### Available data:
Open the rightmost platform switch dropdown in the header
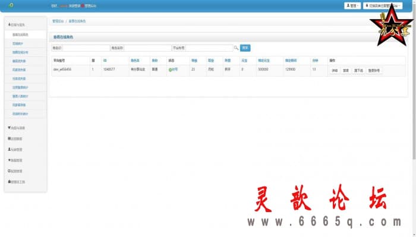This screenshot has width=416, height=237. (x=383, y=5)
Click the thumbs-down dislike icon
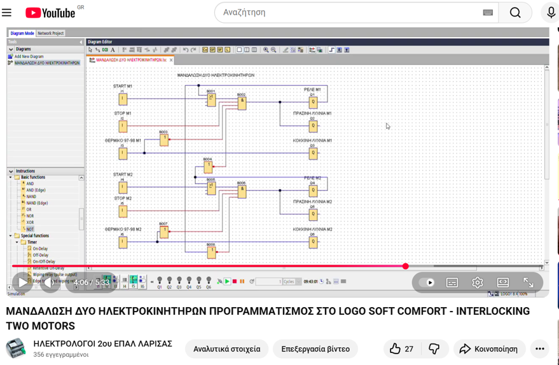 (x=434, y=348)
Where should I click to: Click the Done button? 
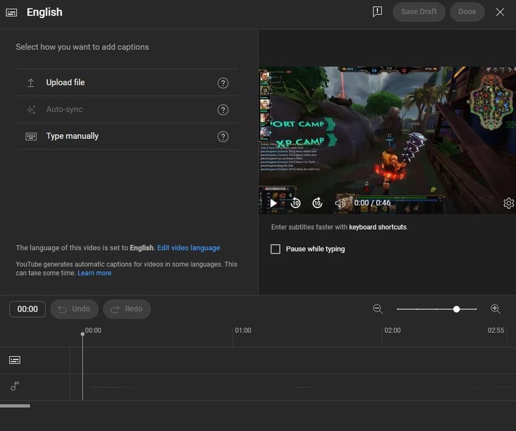[467, 12]
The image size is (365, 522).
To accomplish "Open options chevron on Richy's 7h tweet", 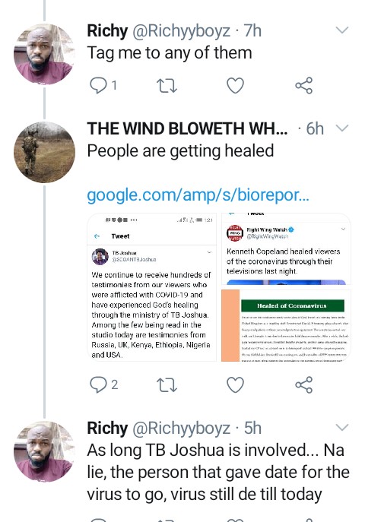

### Task to carry out:
Print the records exactly, every one. Leave out the pictures.

### Solution to this task:
Open the rightmost platform switch dropdown in the header
This screenshot has width=416, height=237. (x=383, y=5)
Click the thumbs-down dislike icon
 (x=434, y=348)
Where should I click to: Click the Done button? 
[467, 12]
The image size is (365, 522).
To accomplish "Open options chevron on Richy's 7h tweet", 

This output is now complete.